**The task:**
Return the part of the data below that opens with the line containing "Given: Click the 完了 finish button" and closes with the line containing "Open DaVinci Resolve", word for word, with both of those lines included.

**Material:**
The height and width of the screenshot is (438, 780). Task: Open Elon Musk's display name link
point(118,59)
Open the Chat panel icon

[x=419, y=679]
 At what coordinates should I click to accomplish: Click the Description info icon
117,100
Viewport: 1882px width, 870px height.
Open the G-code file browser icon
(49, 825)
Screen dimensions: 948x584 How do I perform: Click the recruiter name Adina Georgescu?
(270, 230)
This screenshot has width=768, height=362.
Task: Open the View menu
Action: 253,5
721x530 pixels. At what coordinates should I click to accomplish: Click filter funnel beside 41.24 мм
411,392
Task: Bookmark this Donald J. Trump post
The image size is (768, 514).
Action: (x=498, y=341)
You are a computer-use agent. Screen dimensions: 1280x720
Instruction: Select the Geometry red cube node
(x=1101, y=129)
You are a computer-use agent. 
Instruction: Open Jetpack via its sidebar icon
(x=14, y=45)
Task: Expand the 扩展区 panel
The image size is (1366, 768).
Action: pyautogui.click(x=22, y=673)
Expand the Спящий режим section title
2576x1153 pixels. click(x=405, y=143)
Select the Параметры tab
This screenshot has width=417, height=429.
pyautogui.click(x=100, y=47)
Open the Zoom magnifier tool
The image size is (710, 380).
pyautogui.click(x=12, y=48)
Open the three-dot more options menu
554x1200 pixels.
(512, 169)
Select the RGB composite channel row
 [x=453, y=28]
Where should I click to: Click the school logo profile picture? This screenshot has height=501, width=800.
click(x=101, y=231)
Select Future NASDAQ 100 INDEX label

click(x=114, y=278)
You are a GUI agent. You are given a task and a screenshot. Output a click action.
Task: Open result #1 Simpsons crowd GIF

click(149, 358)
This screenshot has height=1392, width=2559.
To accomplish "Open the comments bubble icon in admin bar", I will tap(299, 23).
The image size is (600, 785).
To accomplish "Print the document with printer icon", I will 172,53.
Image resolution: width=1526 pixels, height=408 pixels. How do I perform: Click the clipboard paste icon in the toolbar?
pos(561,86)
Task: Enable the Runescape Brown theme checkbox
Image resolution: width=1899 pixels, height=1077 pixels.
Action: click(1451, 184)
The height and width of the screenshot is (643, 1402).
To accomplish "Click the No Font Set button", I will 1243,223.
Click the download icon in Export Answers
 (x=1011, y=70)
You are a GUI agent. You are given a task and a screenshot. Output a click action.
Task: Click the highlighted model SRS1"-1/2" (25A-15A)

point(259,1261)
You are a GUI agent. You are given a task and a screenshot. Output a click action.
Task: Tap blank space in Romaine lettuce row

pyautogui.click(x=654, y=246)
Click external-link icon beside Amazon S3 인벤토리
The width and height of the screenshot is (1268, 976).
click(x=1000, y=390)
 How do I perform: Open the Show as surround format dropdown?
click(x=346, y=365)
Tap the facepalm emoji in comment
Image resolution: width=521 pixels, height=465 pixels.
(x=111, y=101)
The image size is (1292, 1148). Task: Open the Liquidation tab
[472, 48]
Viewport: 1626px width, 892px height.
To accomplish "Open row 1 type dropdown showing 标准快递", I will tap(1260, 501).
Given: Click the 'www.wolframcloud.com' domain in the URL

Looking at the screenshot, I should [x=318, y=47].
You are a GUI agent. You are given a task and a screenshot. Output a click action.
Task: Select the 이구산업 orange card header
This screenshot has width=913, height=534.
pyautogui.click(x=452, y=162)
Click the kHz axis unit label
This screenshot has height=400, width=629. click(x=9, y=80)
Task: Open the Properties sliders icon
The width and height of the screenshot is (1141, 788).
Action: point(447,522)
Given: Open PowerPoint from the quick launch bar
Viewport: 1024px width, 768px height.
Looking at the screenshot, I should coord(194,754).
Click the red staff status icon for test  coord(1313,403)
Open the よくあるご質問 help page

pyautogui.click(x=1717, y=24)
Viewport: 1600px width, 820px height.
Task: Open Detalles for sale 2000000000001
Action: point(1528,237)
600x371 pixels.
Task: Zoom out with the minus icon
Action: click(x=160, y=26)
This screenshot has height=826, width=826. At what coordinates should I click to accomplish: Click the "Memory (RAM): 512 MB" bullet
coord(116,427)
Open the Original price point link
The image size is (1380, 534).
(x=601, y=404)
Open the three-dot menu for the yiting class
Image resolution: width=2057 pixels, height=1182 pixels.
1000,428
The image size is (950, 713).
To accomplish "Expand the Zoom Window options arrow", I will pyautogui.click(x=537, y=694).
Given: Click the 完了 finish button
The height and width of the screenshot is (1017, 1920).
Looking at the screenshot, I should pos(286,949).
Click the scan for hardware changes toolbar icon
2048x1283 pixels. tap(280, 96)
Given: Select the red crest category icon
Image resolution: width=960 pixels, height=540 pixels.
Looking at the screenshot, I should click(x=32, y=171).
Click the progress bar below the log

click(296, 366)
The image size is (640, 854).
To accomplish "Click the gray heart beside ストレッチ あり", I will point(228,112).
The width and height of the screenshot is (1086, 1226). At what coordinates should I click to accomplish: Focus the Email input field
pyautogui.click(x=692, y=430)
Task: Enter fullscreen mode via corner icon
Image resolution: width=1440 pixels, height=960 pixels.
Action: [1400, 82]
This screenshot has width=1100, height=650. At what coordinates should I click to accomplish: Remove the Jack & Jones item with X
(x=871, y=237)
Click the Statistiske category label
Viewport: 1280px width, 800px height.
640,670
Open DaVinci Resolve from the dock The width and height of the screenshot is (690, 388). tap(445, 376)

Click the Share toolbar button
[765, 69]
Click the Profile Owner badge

**Answer in full:**
Given: Click the 完了 finish button
The height and width of the screenshot is (1017, 1920).
Looking at the screenshot, I should pos(286,949).
Click the scan for hardware changes toolbar icon
2048x1283 pixels. tap(280, 96)
Given: Select the red crest category icon
Image resolution: width=960 pixels, height=540 pixels.
Looking at the screenshot, I should click(x=32, y=171).
Click the progress bar below the log

click(296, 366)
The image size is (640, 854).
To accomplish "Click the gray heart beside ストレッチ あり", I will point(228,112).
The width and height of the screenshot is (1086, 1226). At what coordinates should I click to accomplish: Focus the Email input field
pyautogui.click(x=692, y=430)
Task: Enter fullscreen mode via corner icon
Image resolution: width=1440 pixels, height=960 pixels.
Action: [1400, 82]
This screenshot has width=1100, height=650. At what coordinates should I click to accomplish: Remove the Jack & Jones item with X
(x=871, y=237)
Click the Statistiske category label
Viewport: 1280px width, 800px height.
640,670
Open DaVinci Resolve from the dock The width and height of the screenshot is (690, 388). tap(445, 376)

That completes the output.